For paid content, a site or blog might use PayCheckr to aggregate all the forced-pay options that an online user could use to pay for content access.

You could also get creative. Perhaps you let Kachingle paying network members get access to a special piece of content or area of your site, but non-Kachinglers would have to choose another option, such as paying for a subscription or via a micropayment service.

Also, PayCheckr might aggregate all or most of the options; you still might choose to highlight some options outside of the PayCheckr widget.

Anyway, I’ve been looking for someone to come up with something like this, and PayCheckr founder Allan Hoving appears to be the first. Somehow he evaded my radar, since minOnline gave the fledgling service a write-up in late July.

Yet another donation option: Sprinklepenny

Whether traditional news publishers believe that user/reader donations represent a viable revenue stream or not, entrepreneurs are hot on the idea, judging by the number of variations of solutions under development for getting people to voluntarily give money to support websites and blogs. I’ve begun using this, my personal blog, to try out the early versions of some of these upcoming and new services.

The latest to add to my list is SprinklePenny, a UK company that’s developed a service that is, frankly, very close to the model of Kachingle (which I’ve profiled previously).

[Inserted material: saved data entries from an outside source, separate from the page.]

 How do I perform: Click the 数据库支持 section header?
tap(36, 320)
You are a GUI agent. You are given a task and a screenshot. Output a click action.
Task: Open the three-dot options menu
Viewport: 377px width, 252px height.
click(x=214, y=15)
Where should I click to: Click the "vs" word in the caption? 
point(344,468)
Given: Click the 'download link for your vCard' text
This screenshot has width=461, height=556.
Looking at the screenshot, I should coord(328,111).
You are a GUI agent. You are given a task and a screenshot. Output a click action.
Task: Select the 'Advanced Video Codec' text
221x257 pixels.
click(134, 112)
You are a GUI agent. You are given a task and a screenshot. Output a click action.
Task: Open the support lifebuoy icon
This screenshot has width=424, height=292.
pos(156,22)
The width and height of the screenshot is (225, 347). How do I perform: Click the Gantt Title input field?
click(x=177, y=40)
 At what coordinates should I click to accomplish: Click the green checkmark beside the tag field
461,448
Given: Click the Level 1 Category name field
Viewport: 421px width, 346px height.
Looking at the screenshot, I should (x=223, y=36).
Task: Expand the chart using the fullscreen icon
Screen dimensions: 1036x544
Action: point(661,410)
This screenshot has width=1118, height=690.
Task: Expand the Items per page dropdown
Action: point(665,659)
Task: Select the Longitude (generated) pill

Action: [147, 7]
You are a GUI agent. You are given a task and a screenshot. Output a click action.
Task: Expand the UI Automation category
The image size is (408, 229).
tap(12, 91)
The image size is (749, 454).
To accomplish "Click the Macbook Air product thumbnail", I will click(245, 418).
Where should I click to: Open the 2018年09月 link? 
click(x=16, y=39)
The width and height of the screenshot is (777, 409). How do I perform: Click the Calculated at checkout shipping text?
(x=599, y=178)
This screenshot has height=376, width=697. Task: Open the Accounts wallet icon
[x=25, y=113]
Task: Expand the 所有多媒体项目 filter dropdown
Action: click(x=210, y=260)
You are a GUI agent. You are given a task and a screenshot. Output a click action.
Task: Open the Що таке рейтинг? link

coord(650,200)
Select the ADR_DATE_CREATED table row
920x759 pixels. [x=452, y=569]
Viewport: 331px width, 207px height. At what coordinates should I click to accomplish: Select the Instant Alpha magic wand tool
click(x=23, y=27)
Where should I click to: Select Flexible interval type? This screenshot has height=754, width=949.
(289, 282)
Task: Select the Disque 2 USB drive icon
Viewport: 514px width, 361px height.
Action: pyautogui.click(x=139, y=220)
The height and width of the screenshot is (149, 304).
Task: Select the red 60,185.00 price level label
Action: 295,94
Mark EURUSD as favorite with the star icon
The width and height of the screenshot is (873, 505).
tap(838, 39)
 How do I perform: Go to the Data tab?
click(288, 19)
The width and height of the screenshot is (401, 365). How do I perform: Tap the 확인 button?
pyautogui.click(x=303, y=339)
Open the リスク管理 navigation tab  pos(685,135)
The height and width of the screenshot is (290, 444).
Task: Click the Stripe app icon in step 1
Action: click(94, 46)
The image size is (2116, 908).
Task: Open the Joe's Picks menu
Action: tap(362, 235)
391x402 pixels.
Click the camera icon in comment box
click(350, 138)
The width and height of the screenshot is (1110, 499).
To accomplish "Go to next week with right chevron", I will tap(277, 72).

The idea is that a user wishing to support free content made available by a variety of news sites, blogs, and other websites signs up for a $5/month (or a higher amount, if desired) SprinklePenny account, which is auto-billed to a credit card each month. Then whenever said SprinklePenny member visits a site that participates in the network (like this blog), the visit is counted and the $5 is split up at the end of each month depending on how often the member visited various SprinklePenny-enabled sites.

The primary difference between it and Kachingle is subtle, but perhaps important. Kachingle asks that Kachingle paying members click on a “medallion” when they see one on a site they like and wish to financially support. SprinklePenny credits every enabled site with a visit credit, and thus every site that a member visits receives some money from SprinklePenny members who drop by. But if you don’t want to support a site that you visited, you can remove it from the list of sites that receive some of your money.

In other words, Kachingle asks you to “opt-in” to financially supporting a site. SprinklePenny has you by default financially supporting every enabled site you visit, but you can “opt-out” for any visited site that you really don’t want to support.

It will be interesting to see which of these does better than the other. I suspect it will depend on the marketing plan of each company; the one that gets in front of the largest audience of potential members likely will be the winner.

I do see a potential problem with the SprinklePenny approach: Say, I am duped into visiting a site that I find offensive (perhaps by a Twitter recommendation) and it’s a SprinklePenny publisher; then I’ll have to actively turn off my support for that site.

With Kachingle, I’m in control of which sites I financially support; I have to click the Kachingle medallion to support a site. While I like that better, it’s an extra step that I don’t have to take if I’m supporting free content with SprinklePenny. So will I remember to click those medallions are thus start sending my favorite sites money?

Both companies will tell you their approach is the best one. We’ll see in time.